WHAT TO DO
A picture-free, exact transcript of the entries below is required.

(Stored data entries)

--------------------------------------------------

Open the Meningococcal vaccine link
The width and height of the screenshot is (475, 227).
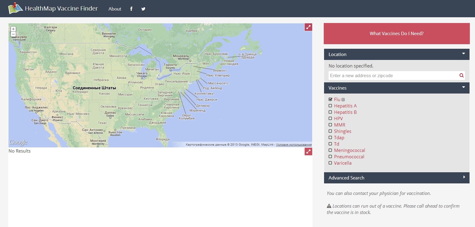point(350,150)
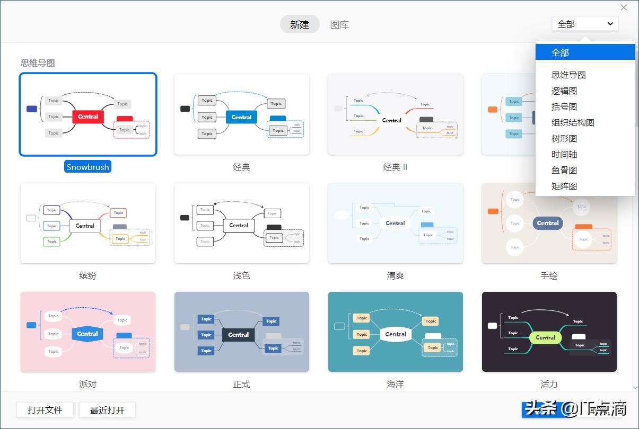The image size is (639, 429).
Task: Switch to the 图库 gallery tab
Action: click(339, 24)
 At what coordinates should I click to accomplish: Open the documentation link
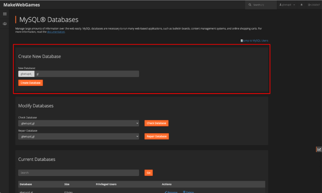(56, 32)
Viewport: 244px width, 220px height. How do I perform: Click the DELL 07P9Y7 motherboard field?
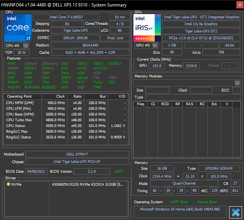(77, 154)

--------------------------------------------------

EXERCISE RESULT
Open the Meningococcal vaccine link
The width and height of the screenshot is (475, 227).
point(350,150)
The image size is (639, 429).
Task: Switch to the 图库 gallery tab
Action: click(339, 24)
 At what coordinates should I click to accomplish: Open the documentation link
(56, 32)
Viewport: 244px width, 220px height. How do I perform: Click the DELL 07P9Y7 motherboard field?
(77, 154)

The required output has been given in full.